What you should do:
Emit an exact copy of the lines running from the start of the records to the line containing "The width and height of the screenshot is (875, 692).", both included.

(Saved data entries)
Segment Open
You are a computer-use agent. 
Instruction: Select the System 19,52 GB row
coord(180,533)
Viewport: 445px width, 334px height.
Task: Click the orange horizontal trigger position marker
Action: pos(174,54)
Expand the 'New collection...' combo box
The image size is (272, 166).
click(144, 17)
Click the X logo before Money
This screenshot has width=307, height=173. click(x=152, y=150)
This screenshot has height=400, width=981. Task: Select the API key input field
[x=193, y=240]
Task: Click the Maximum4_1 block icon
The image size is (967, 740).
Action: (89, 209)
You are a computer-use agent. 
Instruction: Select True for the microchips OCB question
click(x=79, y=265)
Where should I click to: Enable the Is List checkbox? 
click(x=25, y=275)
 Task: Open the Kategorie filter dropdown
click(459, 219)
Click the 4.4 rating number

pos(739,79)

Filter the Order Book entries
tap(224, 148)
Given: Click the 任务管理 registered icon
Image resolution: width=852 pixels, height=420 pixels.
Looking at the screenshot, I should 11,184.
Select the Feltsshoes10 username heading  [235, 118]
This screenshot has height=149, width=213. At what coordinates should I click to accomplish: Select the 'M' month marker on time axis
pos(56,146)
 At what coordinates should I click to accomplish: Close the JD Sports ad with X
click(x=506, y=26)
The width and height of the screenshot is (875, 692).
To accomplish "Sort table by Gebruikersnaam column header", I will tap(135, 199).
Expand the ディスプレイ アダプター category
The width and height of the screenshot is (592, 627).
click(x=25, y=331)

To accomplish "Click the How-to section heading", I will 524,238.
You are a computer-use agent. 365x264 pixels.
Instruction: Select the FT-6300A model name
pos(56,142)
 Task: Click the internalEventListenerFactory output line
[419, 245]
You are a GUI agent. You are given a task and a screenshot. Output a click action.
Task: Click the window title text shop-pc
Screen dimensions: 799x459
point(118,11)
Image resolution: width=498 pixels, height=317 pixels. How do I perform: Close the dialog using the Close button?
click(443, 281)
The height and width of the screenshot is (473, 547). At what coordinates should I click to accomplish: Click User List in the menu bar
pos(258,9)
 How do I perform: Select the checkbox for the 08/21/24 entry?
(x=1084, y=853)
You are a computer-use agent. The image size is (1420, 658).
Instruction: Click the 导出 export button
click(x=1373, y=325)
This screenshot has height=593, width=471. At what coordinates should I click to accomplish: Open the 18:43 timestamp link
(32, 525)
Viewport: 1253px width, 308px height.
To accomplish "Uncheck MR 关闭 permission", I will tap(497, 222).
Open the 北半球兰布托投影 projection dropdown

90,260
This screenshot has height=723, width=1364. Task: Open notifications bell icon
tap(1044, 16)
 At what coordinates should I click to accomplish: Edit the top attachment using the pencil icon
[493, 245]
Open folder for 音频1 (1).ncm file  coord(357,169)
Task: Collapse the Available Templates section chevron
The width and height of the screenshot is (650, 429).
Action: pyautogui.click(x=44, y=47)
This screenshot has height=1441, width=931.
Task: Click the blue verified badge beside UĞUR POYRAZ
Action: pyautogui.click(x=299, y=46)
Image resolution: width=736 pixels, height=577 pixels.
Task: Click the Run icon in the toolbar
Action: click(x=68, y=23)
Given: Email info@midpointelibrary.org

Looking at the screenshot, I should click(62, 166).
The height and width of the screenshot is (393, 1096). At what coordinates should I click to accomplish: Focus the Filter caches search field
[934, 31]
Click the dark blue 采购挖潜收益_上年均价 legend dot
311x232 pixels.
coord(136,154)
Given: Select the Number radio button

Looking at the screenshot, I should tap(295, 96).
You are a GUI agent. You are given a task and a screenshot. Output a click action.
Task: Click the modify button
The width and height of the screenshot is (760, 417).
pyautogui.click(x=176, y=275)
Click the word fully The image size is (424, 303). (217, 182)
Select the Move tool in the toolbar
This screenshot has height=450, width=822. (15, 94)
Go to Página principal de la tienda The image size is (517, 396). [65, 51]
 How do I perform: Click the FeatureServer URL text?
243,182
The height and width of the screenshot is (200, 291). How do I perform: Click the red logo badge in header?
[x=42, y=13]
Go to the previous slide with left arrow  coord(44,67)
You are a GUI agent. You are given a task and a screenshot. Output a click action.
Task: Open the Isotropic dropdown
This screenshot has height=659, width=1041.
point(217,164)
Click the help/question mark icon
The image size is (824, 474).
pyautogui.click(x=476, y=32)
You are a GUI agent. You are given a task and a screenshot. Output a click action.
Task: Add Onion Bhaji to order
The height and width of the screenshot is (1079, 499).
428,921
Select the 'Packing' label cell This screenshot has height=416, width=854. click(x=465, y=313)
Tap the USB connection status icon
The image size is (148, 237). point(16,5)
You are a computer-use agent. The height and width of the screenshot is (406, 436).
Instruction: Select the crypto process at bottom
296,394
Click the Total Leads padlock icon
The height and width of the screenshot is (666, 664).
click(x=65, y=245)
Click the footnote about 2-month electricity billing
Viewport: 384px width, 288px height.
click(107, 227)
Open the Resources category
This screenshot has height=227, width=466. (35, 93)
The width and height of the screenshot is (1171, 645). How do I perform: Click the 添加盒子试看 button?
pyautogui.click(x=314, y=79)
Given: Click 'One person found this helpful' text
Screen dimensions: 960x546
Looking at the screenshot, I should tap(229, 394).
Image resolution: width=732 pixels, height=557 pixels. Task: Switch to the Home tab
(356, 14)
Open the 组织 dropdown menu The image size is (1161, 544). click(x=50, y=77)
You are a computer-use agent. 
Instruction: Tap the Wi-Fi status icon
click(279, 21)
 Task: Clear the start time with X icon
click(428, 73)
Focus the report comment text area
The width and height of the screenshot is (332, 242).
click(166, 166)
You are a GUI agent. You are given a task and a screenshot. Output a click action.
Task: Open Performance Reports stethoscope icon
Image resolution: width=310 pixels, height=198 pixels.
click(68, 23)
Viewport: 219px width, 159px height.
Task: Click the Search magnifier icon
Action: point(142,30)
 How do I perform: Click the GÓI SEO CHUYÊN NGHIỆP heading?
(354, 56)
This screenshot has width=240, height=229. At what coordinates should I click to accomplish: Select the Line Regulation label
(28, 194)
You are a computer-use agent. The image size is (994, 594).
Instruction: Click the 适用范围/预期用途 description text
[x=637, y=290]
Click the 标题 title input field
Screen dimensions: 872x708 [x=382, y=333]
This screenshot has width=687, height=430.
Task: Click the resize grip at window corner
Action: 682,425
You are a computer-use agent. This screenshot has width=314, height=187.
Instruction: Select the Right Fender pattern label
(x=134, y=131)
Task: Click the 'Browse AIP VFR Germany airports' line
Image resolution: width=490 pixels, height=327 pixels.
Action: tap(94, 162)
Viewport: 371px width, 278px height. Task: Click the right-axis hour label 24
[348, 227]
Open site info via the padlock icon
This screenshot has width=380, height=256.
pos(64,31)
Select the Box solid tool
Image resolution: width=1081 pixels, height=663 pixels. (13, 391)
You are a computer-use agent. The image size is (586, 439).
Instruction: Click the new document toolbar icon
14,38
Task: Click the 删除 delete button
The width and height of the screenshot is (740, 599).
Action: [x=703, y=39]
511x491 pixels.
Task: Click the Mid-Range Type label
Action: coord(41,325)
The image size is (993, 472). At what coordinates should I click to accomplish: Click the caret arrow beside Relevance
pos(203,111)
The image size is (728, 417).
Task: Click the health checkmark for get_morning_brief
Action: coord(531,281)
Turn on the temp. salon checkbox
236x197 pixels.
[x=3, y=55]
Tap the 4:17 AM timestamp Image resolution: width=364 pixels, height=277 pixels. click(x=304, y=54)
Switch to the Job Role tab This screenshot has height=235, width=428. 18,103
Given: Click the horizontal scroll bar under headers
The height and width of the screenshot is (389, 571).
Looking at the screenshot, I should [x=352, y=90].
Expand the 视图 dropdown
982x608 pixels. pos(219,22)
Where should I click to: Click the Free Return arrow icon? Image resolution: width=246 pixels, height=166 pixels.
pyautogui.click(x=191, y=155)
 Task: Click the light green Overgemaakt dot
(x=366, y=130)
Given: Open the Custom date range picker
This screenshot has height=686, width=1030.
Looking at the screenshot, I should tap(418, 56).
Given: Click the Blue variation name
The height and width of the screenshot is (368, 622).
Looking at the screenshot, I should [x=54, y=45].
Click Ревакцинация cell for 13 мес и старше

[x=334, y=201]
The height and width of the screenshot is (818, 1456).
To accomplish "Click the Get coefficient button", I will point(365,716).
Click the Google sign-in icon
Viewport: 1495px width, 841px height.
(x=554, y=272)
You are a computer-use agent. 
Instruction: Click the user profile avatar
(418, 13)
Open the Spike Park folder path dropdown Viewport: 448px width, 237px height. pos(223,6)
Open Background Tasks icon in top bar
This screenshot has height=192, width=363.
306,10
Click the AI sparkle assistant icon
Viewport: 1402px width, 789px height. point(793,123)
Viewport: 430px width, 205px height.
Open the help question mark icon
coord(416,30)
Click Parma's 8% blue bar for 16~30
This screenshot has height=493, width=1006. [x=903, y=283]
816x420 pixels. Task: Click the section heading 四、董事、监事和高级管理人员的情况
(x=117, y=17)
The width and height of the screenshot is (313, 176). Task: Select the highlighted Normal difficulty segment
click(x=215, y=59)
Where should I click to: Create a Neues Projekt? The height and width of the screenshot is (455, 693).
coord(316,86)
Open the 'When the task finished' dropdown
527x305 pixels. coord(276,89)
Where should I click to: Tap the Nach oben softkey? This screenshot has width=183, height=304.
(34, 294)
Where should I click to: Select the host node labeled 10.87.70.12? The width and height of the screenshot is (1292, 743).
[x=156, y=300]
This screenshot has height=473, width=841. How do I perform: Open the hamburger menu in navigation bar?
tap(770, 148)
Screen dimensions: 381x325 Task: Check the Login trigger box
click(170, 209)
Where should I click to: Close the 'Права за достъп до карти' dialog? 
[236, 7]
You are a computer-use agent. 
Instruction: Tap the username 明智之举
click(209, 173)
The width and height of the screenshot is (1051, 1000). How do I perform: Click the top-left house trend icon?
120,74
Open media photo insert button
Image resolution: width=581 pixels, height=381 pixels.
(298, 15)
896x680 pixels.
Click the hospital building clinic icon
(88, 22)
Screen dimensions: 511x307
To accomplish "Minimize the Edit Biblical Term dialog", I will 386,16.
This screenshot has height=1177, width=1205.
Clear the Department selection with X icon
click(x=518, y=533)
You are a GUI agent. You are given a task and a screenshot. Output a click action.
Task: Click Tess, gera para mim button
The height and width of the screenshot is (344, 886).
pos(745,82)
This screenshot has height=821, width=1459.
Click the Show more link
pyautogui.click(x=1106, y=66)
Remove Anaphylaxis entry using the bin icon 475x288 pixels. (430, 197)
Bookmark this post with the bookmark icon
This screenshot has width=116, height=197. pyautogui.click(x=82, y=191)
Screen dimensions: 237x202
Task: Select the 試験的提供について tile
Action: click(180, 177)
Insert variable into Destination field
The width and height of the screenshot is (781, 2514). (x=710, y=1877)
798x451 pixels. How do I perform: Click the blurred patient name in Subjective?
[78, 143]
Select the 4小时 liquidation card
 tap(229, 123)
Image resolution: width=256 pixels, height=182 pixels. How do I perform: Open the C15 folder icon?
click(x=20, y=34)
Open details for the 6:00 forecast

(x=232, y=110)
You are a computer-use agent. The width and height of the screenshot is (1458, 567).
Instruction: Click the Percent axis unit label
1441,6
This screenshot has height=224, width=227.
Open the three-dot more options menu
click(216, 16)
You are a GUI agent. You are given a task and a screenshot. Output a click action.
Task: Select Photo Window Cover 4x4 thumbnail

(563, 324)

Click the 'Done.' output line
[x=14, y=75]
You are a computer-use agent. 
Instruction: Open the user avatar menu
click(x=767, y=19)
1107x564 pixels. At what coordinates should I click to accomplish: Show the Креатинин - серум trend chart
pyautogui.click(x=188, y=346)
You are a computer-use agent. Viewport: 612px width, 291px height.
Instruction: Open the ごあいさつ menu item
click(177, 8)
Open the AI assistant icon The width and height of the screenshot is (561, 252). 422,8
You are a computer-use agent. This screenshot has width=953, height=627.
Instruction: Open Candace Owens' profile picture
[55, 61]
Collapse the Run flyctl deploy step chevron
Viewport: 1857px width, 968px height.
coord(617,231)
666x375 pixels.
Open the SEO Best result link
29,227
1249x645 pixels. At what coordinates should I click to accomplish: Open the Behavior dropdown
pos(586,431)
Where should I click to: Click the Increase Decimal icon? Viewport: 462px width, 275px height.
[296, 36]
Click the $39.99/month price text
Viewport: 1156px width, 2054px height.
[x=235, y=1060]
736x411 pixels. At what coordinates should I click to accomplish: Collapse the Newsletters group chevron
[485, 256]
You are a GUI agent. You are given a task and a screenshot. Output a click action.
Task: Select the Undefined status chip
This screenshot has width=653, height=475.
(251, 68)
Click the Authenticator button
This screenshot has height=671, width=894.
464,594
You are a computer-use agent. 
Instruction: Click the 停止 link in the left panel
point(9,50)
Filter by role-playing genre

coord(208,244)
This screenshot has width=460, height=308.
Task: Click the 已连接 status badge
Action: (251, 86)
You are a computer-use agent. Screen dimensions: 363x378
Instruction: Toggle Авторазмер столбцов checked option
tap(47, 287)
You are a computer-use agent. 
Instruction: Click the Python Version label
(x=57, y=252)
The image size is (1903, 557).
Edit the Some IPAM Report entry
Segment Closed
Result for this task:
You are a computer-use agent. 
Instruction: Select the System 19,52 GB row
coord(180,533)
Viewport: 445px width, 334px height.
Task: Click the orange horizontal trigger position marker
Action: pos(174,54)
Expand the 'New collection...' combo box
The image size is (272, 166).
click(144, 17)
Click the X logo before Money
This screenshot has width=307, height=173. click(x=152, y=150)
This screenshot has height=400, width=981. Task: Select the API key input field
[x=193, y=240]
Task: Click the Maximum4_1 block icon
The image size is (967, 740).
Action: (89, 209)
You are a computer-use agent. 
Instruction: Select True for the microchips OCB question
click(x=79, y=265)
Where should I click to: Enable the Is List checkbox? 
click(x=25, y=275)
 Task: Open the Kategorie filter dropdown
click(459, 219)
Click the 4.4 rating number

pos(739,79)

Filter the Order Book entries
tap(224, 148)
Given: Click the 任务管理 registered icon
Image resolution: width=852 pixels, height=420 pixels.
Looking at the screenshot, I should 11,184.
Select the Feltsshoes10 username heading  [235, 118]
This screenshot has height=149, width=213. At what coordinates should I click to accomplish: Select the 'M' month marker on time axis
pos(56,146)
 At what coordinates should I click to accomplish: Close the JD Sports ad with X
click(x=506, y=26)
The width and height of the screenshot is (875, 692).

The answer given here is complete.